- _TAREFAS A REALIZAR_
A. Segundo o texto sobre a declaração do CONIC, quantos anos durou a ditadura instaurada no Brasil após a deposição de João Goulart?
B. Reescreva de forma mais breve o parágrafo do texto sobre a declaração do CONIC que começa com “Grupos ligados às Igrejas”, mantendo seus fatos principais.
C. Transcreva sem alterações o trecho do texto sobre a declaração do CONIC que se inicia nas palavras “Há 50 anos, o” e termina logo após “histórias sejam resgatadas.”.

Em um contexto de memória dos
50 anos do golpe militar, o Conselho Nacional de Igrejas Cristãs do Brasil
(CONIC), em parceria com outras organizações, lançou a declaração pública “Compromisso
coletivo pela democracia – Brasil: ditadura nunca mais”.
O documento, lançado em
parceria com CESE, INESC e CLAI, é uma voz profética nesse momento histórico
para a sociedade brasileira. Ele alicerça mais uma vez a atuação das igrejas
cristãs do país na luta pela plena democracia e pela garantia de direitos
humanos.
DECLARAÇÃO PÚBLICA:
COMPROMISSO COLETIVO PELA DEMOCRACIA
COMPROMISSO COLETIVO PELA DEMOCRACIA
BRASIL: DITADURA NUNCA MAIS
“Ah! Se conhecesses também tu,
ainda hoje, o que serve para a paz.”(Lc 19.42).
Há 50 anos, o presidente João
Goulart foi deposto e instaurou-se uma ditadura no Brasil que durou 21 anos. Ao
longo deste período, movimentos estudantis, de trabalhadores e trabalhadoras do
campo e da cidade, intelectuais e grupos religiosos lutaram arduamente pela
democracia. Muitos foram assassinados, torturados, exilados e “desaparecidos”.
São páginas ainda pouco esclarecidas de nossa história recente. O aprofundamento
do direito à memória e à verdade é condição para a edificação da sociedade,
pois garante que pessoas que sofreram violência por parte de agentes de Estado
sejam reconhecidas como vítimas e suas histórias sejam resgatadas.
Grupos ligados às Igrejas, em
conjunto com muitos movimentos da sociedade,foram imprescindíveis para a
superação deste período. Ressalta-se a mobilização para a denúncia e registro
dos crimes de tortura que resultou no Projeto Brasil: Nunca Mais, protagonizado
pelo movimento ecumênico com o apoio do Conselho Mundial de Igrejas. O acervo
foi recentemente repatriado e contribuirá para elucidar fatos e histórias
esquecidas.
Apesar de todo o aparato
político, econômico e religioso da ditadura que gerou repressões, censuras,
prisões, assassinatos, exílios políticos e sofrimentos foram dados passos
significativos em direção à abertura democrática. Conquistamos parcialmente a
Anistia, inundamos as praças nas Diretas Já. O processo constituinte foi
iniciado, possibilitando que questões antigas fossem colocadas em debate como a
Reforma Agrária, os direitos sociais, os direitos humanos, a soberania nacional
com a necessidade de uma auditoria da dívida externa e a ideia do controle
social do Estado.

- _TRECHO DOS DADOS_
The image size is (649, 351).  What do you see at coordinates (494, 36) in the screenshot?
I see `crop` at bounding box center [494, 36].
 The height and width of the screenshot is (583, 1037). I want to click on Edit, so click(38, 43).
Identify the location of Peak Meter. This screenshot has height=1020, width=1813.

- _RESPOSTAS POR TAREFA_
A. A ditadura durou 21 anos.

B. Grupos ligados às Igrejas, junto com muitos movimentos da sociedade, foram essenciais para a superação desse período. Destaca-se a mobilização para denunciar e registrar os crimes de tortura. Dela resultou o Projeto Brasil: Nunca Mais, conduzido pelo movimento ecumênico com apoio do Conselho Mundial de Igrejas. O acervo, repatriado recentemente, ajudará a esclarecer fatos e histórias esquecidas.

C.
Há 50 anos, o presidente João
Goulart foi deposto e instaurou-se uma ditadura no Brasil que durou 21 anos. Ao
longo deste período, movimentos estudantis, de trabalhadores e trabalhadoras do
campo e da cidade, intelectuais e grupos religiosos lutaram arduamente pela
democracia. Muitos foram assassinados, torturados, exilados e “desaparecidos”.
São páginas ainda pouco esclarecidas de nossa história recente. O aprofundamento
do direito à memória e à verdade é condição para a edificação da sociedade,
pois garante que pessoas que sofreram violência por parte de agentes de Estado
sejam reconhecidas como vítimas e suas histórias sejam resgatadas.